Age of Enlightenment
The Age of Enlightenment was an intellectual and
philosophical movement that dominated the world of ideas in Europe during the
17th and 18th centuries and undermined the authority of the monarchy and the
Catholic Church and paved the way for the political revolutions of the 18th and
19th centuries, including liberalism and neoclassicism. The Enlightenment
emerged out of a European intellectual and scholarly movement known as
Renaissance humanism. It is included a range of ideas centered on the
sovereignty of reason and the evidence of the senses as the primary sources of
knowledge and advanced ideals such as liberty, progress, toleration,
fraternity, constitutional government and separation of church and state which
was deeply influential in the political realm.
The distinctive features of the Enlightenment are: first,
the compatibility between reform and the traditional systems of power and
faith; and second, the radical Enlightenment, advocating democracy, individual
liberty, freedom of expression, and the eradication of religious
authority. Rationalism and religious belief, individual freedom and political
authority, as well as map out a view of the public sphere through private and
public reason, were considered in this period. A society based on reason in
which women as well as men should be treated as rational beings.
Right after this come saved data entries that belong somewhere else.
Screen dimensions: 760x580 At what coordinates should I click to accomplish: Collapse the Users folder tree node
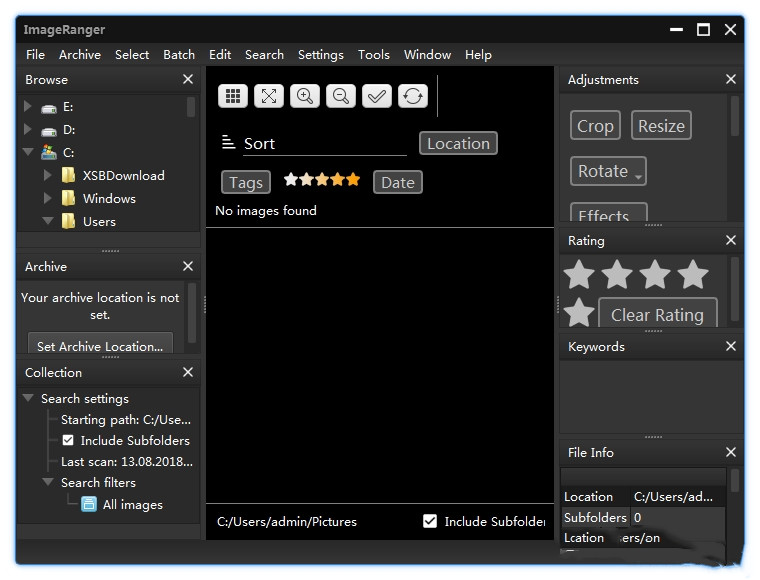47,221
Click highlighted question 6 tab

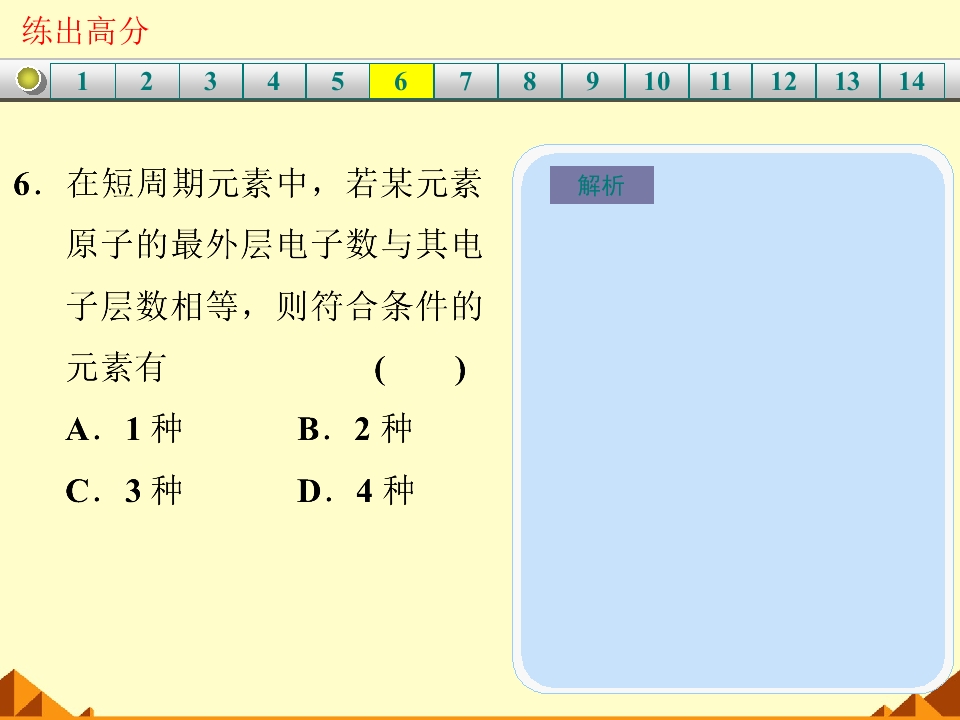coord(401,82)
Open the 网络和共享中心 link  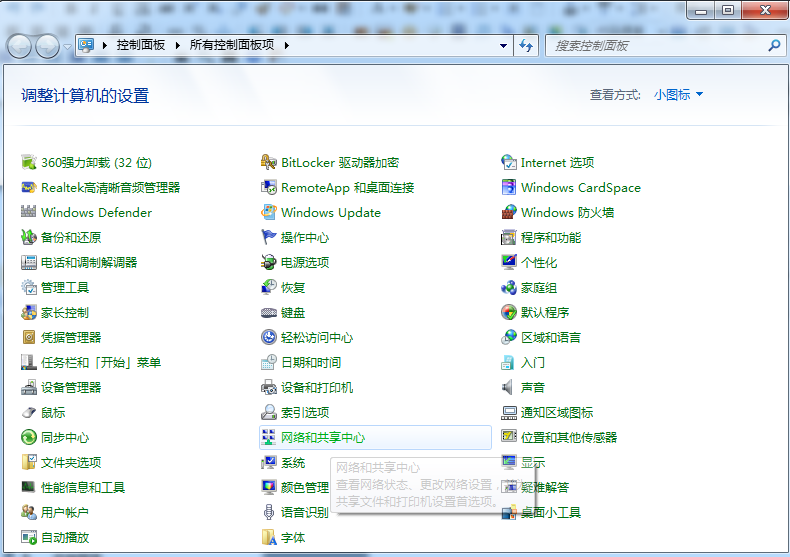pyautogui.click(x=323, y=438)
The theory of
natural rights that individuals have a right to "life, liberty and
property" and that their natural right to property is derived from labor,
has influenced many political documents.
The law of nature is grounded on mutual security that one
cannot infringe on another's natural rights, as every man is equal and has the
same inalienable rights. These natural rights include perfect equality and
freedom, as well as the right to preserve life and property. Enslaving oneself
goes against the law of nature because one cannot surrender one's own rights:
one's freedom is absolute and no-one can take it away. Additionally, one person
cannot enslave another because it is morally reprehensible.
To sum up, the "Literary politics, which led to the
promotion of the discourse of equality and was therefore in fundamental
opposition to the monarchy, defines the cultural implications of change in the
forms of exercise of power."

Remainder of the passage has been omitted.